**ZU BEARBEITENDE AUFGABEN:**
(a) Beantworte diese Fragen zum Auszug:
(i) Woher kommt der kalte Hauch?
(ii) Welche schlechten Nachrichten zählt der Auszug auf?
(iii) Bis in welchen Monat wirkt der Septembertag nach?
(b) Worum geht es laut dem Auszug bei dem kalten Hauch? Erkläre es in ein bis drei Sätzen.

**AUSZUG ZUM LESEN:**

::::::

Potzblitz, par bleu! Was für ein kalter Hauch kommt da auf uns zu, aus dem sonnigen Orient? Offenbar geht es um das unerträgliche Quantum an schlechten Nachrichten mit denen wir täglich überschüttet werden: Corona-Tote, Waffenlieferungen, Häuserzerstörungen, Hinrichtungen, Erdbeben. Solche Lyrik im west-östlichen Dialog hat es in sich und der Septembertag wirkt noch im März nach und weit über Bremen hinaus.

::::::

**GESPEICHERTE DATEN:**
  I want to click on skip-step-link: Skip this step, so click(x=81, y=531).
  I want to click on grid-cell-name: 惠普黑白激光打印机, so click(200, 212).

::::::

**GEGEBENE ANTWORTEN:**
(a)
(i) Aus dem sonnigen Orient.
(ii) Corona-Tote, Waffenlieferungen, Häuserzerstörungen, Hinrichtungen und Erdbeben.
(iii) Bis in den März.

(b) Es geht offenbar um das unerträgliche Quantum an schlechten Nachrichten, mit denen wir täglich überschüttet werden. Dazu zählen Corona-Tote, Waffenlieferungen, Häuserzerstörungen, Hinrichtungen und Erdbeben.